Bauern und Journalismus

Von , am Dienstag, 22. Oktober 2019, in Lesebefehle, Medien.

Vom Niedergang alter Traditionsberufe
Das ist das Schicksal einer Bundesstadt: die Luft in Bonn war heute Agrardiesel-geschwängert, mein Husten nahm zu. Die dümmsten Bauern fahren die dicksten Trecker. Wer Geld bezahlen kann, um mit seinen Mitgliedsbeiträgen die Gehälter der deutschen Bauernverbandsführung zu finanzieren, hat kein Mitleid verdient. Wenn Sie noch was zum Geschmackverderben brauchen, bitteschön hier ganz frisch.
Mehr Empathie habe ich mit Journalist*inn*en unter 50, die nicht wissen, ob sie ihre Familie bis zum Renteneinstieg finanzieren können. Mit dem alten Journalismus (Zeitungen, Radio, Glotze) geht es rasant bergab.
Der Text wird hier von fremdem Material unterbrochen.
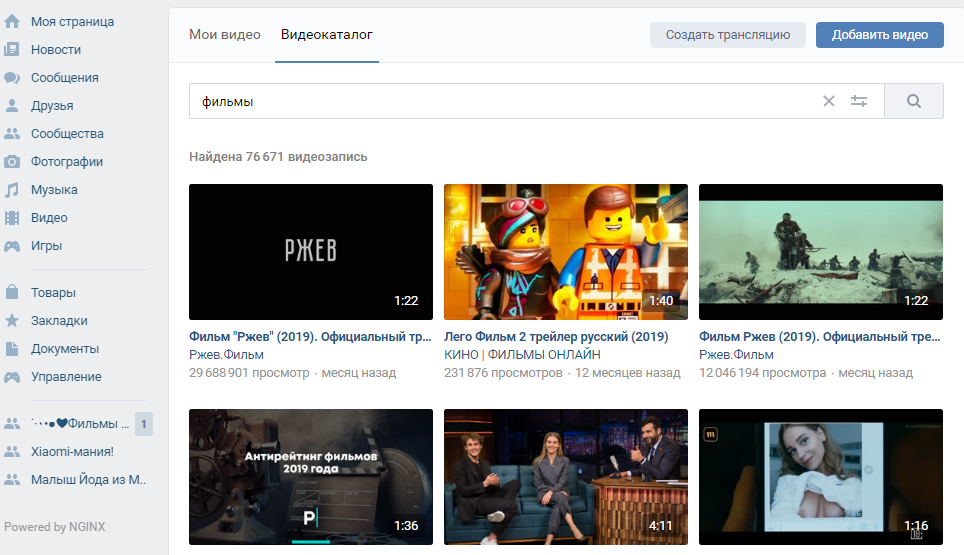The image size is (964, 555).
Task: Click inside the фильмы search field
Action: (500, 101)
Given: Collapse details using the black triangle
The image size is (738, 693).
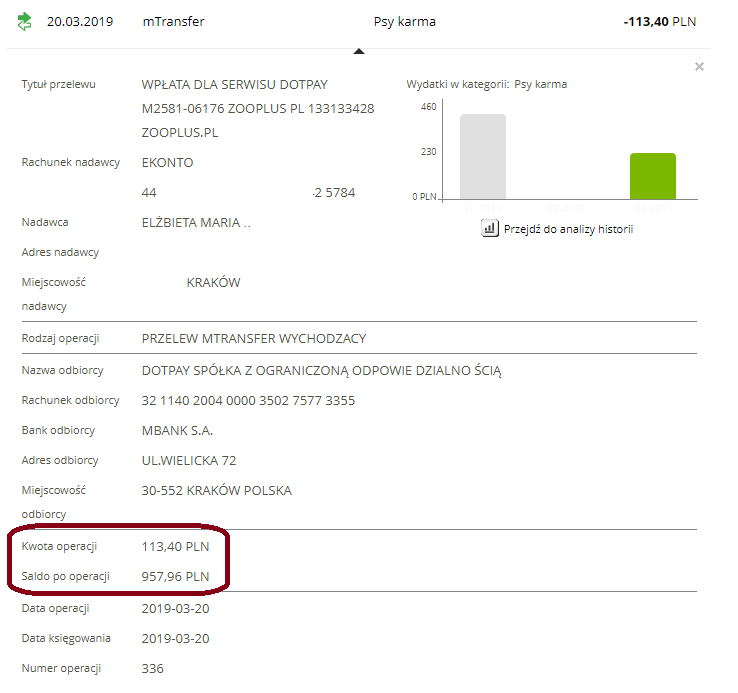Looking at the screenshot, I should (x=359, y=50).
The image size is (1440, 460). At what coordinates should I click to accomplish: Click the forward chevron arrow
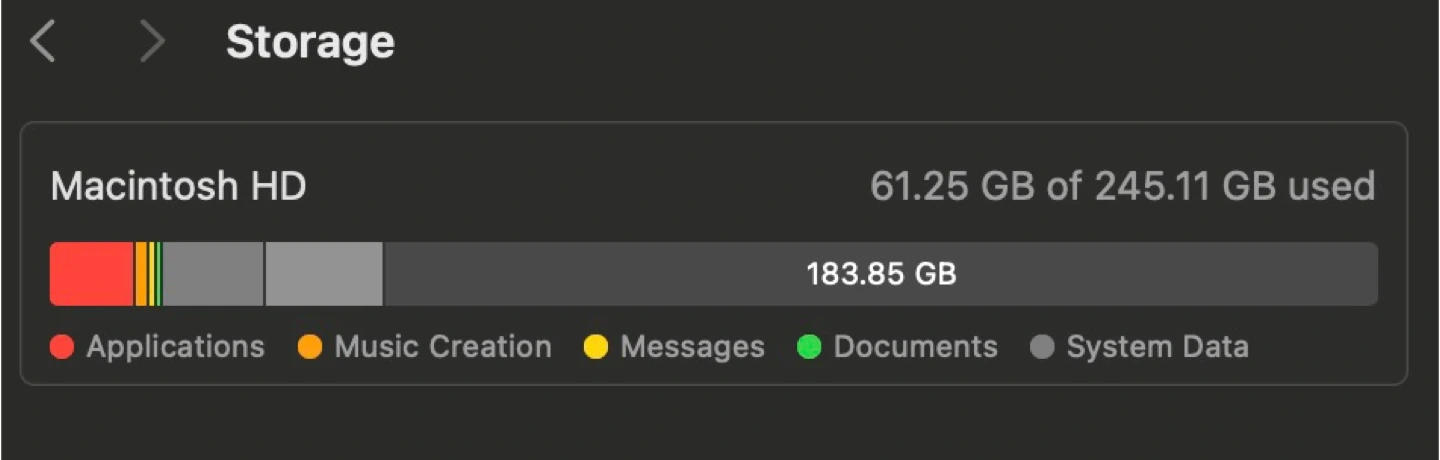(x=151, y=43)
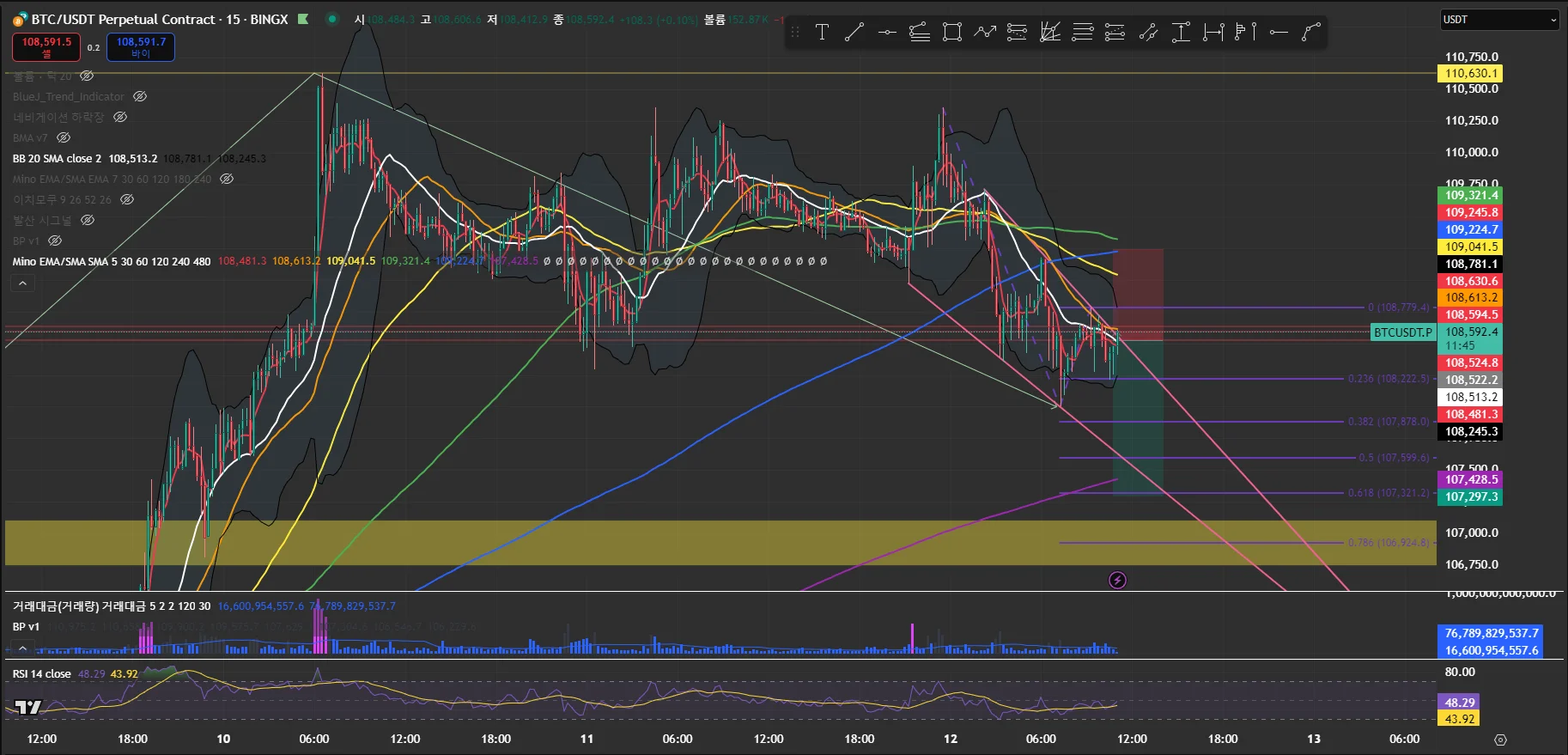1568x755 pixels.
Task: Pick the arrow path drawing tool
Action: 984,33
Marcus Klöckner hat ein strenges Buch zum Qualitätsverfall geschrieben, sein Vorwort ist bei telepolis online.
Was ist der ökonomische Grund für den Qualitätsverfall? Josef-Otto Freudenreich/Kontext-Wochenzeitung beschreibt das anhand der SWMH, das ist die Konzernmutter von fast allen deutschen Tageszeitungen, die südlich des Main erscheinen, u.a. der Süddeutschen.
Derweil wird der Niedergang der Auslandsberichterstattung im Theater besprochen, der Berliner Volksbühne. Wenn die Moderatorin diese Anke Bruns ist, kann die Diskussion gelingen. Hinter ihrem Rockzipfel war ein mir sehr gut bekannter damals junger Mann her, als sie noch beim Münsteraner Stadtblatt arbeitete. So viel Erinnerung scheint es bei ihr nicht hinterlassen zu haben, weil es in ihrem Lebenslauf nicht erwähnt wird.
Ich wünsche gutes Gelingen. Denn guter Journalismus muss sich, will er konzernunabhängig bleiben (bzw. werden), völlig neu organisieren. Und dabei wohl ziemlich weit unten anfangen. Fragen Sie mal hier, wieviel Geld das einbringt.